Das Rennen sollte an einem Sonntagmorgen in aller Frühe starten und in Deutschland hätte ich mich einfach in das Auto gesetzt und wäre die 200 km in 2 Stunden dorthin gefahren. In Japan sind 200 km aber irgendwie …. viel länger, vor allem wenn sie durch Tokyo führen. Da braucht nur irgendetwas zu passieren dass man nicht auf dem Radar hat, sagen wir mal ein Baseballspiel und zack, Butterflyeffect.
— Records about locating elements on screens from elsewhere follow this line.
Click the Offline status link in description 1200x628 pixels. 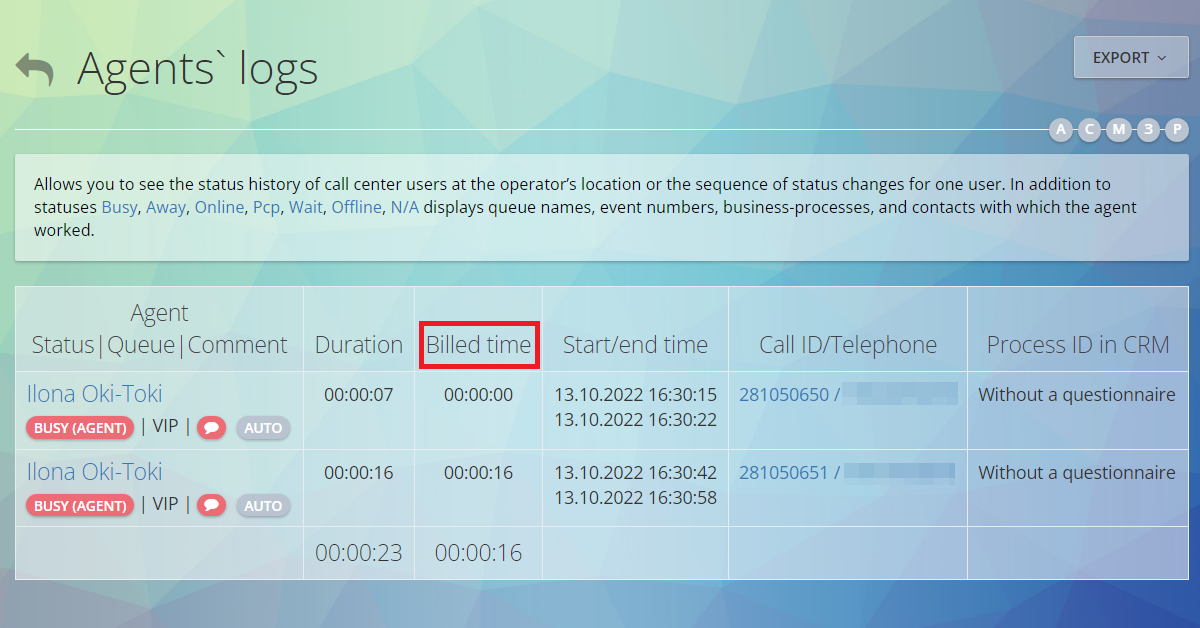[x=356, y=207]
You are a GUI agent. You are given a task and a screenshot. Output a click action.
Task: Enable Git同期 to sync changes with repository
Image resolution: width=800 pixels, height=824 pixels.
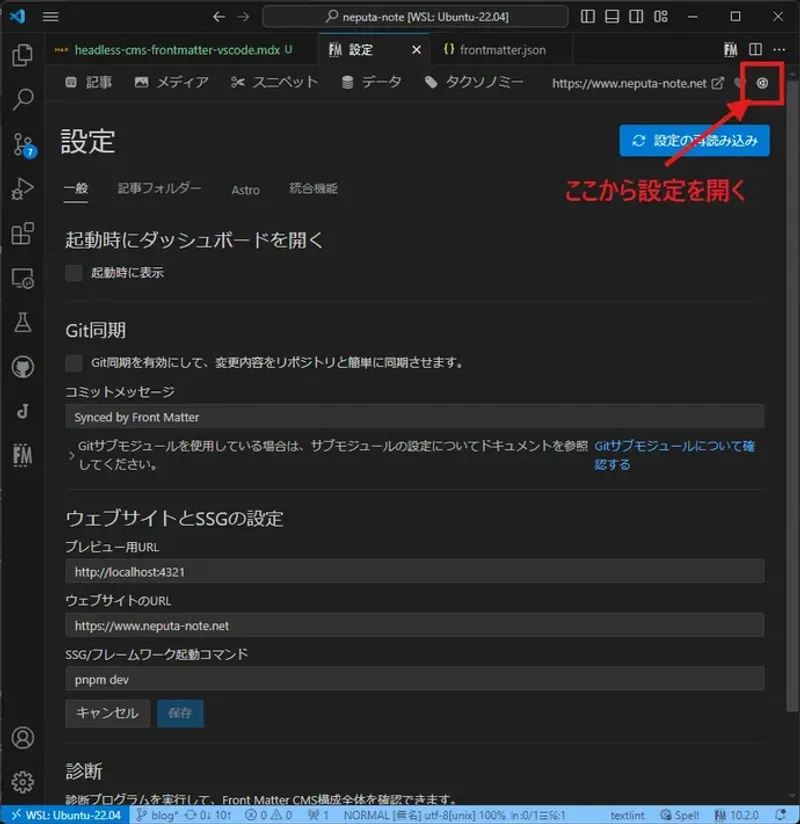(x=73, y=364)
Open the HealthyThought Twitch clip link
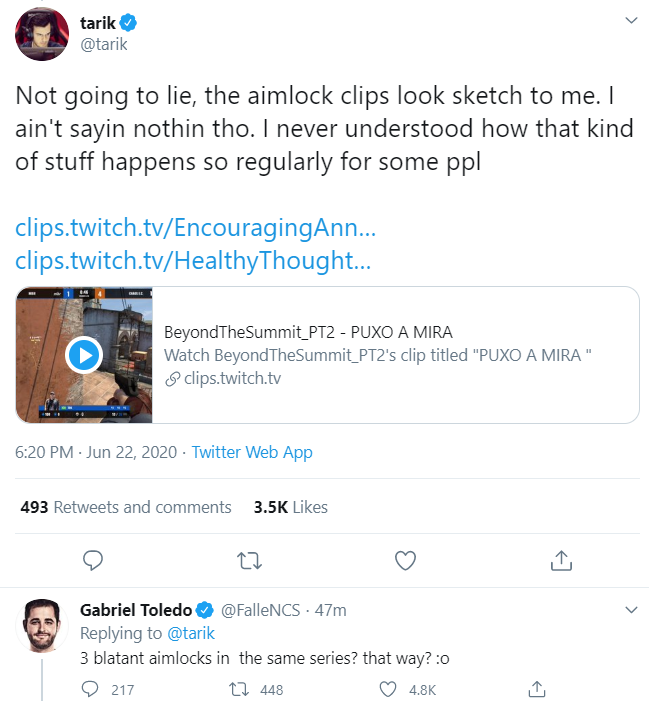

Also wer nicht weiß was das ist, das ist eine Umschreibung dafür, das kleine Ereignisse am Ort A evtl. sehr große Ereignisse am Ort B nach sich ziehen. Also, wenn z.B. ein Schmetterling 1965 im Dschungel des Amazonas mit seinen Flügeln schlägt, dann hat das (vielleicht) über eine ganze Kette von sich daraus ergebenden Ereignissen zur Folge, dass 21 Jahre später in der Ukraine ein Atomkraftwerk in die Luft fliegt und wiederum 36 Jahre später Matej Mohoric Mailand-San Remo gewinnt. Derjenige der die Idee hatte machte sich nicht die Mühe genau zu erklären, wie die Zusammenhänge sind, aber es könnte doch sein, oder?

In Japan ist der Butterfly Effect deutlich einfacher zu verstehen. Sagen wir mal, ein Taifun zieht über dem Meer aus dem Süden in Richtung japanischer Küste und Japan Railways stellt daraufhin den Schnellzugverkehr ein. Was ich immer als sehr unfair empfand, denn die Tatsache, dass es seit Inbetriebnahme des Schnellzug 1964 damit nur einen einzigen tödlichen Unfall gab, ist ja nicht zuletzt darauf zurückzuführen, dass JR diesen Zügen auch einfach keine Gelegenheit gibt mal zu entgleisen oder auszurasten. Zugegebenermaßen müsste die DB alle ICEs stilllegen, um den gleichen Sicherheitsstandard zu erreichen, aber bitte.
Also, es gibt dann immer Menschen die denken „Och, der Taifun dreht bestimmt wieder ab und bläst nach Korea“, oder „Das macht JR doch nie, den Zugverkehr lahmlegen“. Mit anderen Worten, das sich Menschen, für die das Wort „Veränderung“ den gleichen Charme hat wie „Chemoteraphie“ oder „Lance Armstrong“. Diese Menschen stehen dann alle am Bahnhof und surprise!, surprise!, kein Zug kommt und zwar für sehr lange Zeit. Langsam werden diese Menschen hungrig und gehen zu den kleinen 24-Stunden Supermärkten im Bahnhof und deren Umgebung, die sogenannten „Convience Stores“ oder „Conbini“ auf japanisch.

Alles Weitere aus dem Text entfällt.